Final answer:
To calculate the enthalpy of the reaction, the enthalpy changes of the given reactions are used by reversing the second reaction and doubling the first. The sum of the enthalpy changes equals the enthalpy for the reaction of interest, which is -1038 kJ.
Step-by-step explanation:
To determine the enthalpy of the reaction 2 CH4(g) + 3 O2(g) → 2 CO(g) + 4 H2O(l), we need to use the given reactions and their enthalpies of reaction.
First, we have:
CH4(g) + 2 O2(g) → CO2(g) + 2 H2O(g)
ΔHrxn = −802 kJ
Secondly, we have:
2 CO(g) + O2(g) → 2 CO2(g)
ΔHrxn = −566 kJ
By reversing the second reaction, we get:
2 CO2(g) → 2 CO(g) + O2(g)
ΔH = +566 kJ
To obtain CO(g) in the products and cancel out CO2, we can combine the reversed form of the second reaction with twice the first reaction, because we need 2 moles of CH4 for the desired reaction.

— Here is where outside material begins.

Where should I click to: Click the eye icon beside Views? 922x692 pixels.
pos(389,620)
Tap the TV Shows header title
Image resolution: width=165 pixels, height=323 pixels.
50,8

So, enthalpy change for 2 moles of CH4 will be 2 × (−802 kJ) = −1604 kJ.
Then the total enthalpy change for the desired reaction will be the sum of −1604 kJ and +566 kJ, which gives −1038 kJ.
Therefore, the enthalpy of the reaction 2 CH4(g) + 3 O2(g) → 2 CO(g) + 4 H2O(l) is −1038 kJ.